Infolge eines erheblichen Cyber-Angriffs mussten mehrere Londoner Kliniken geplante Operationen verschieben. Zudem waren Bluttransfusionen vorübergehend nicht möglich. Dies berichtete die renommierte Fachzeitschrift 'Health Service Journal' (HSJ) unter Berufung auf interne Mitteilungen des britischen Gesundheitsdienstes NHS. Der Grund für diese Störungen sei ein schwerer IT-Vorfall bei einem Pathologie-Dienstleister. Einige medizinische Verfahren und Operationen wurden daher an alternative Anbieter weitergeleitet.
Insbesondere waren die Krankenhäuser Guy's und St. Thomas' von dem Angriff betroffen. Das King's College Hospital bestätigte der britischen Nachrichtenagentur PA ebenfalls die Cyber-Attacke.
Laut 'HSJ' handelt es sich bei dem IT-Vorfall um einen Ransomware-Angriff. Bei solchen Angriffen verschlüsseln Kriminelle die Daten von Unternehmen oder öffentlichen Verwaltungen und fordern anschließend ein Lösegeld für die Entschlüsselung. Eine Quelle erklärte gegenüber dem Blatt, dass es „eher Wochen als Tage“ dauern werde, bis die betroffenen Daten wieder zugänglich sind.

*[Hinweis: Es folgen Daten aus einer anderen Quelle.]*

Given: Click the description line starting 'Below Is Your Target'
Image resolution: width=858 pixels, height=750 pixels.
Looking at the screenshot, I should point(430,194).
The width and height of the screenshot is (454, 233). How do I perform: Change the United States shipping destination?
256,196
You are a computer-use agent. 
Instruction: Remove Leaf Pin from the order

Die Spekulationen gehen dahin, dass die Notfallversorgung in den Kliniken beeinträchtigt sein könnte, da kurzfristige Bluttestergebnisse möglicherweise nicht verfügbar sind. Pathologie-Abteilungen spielen eine wesentliche Rolle bei der Diagnose und Behandlung von Krankheiten und Infektionen durch die Analyse von Proben wie Blut und Gewebe.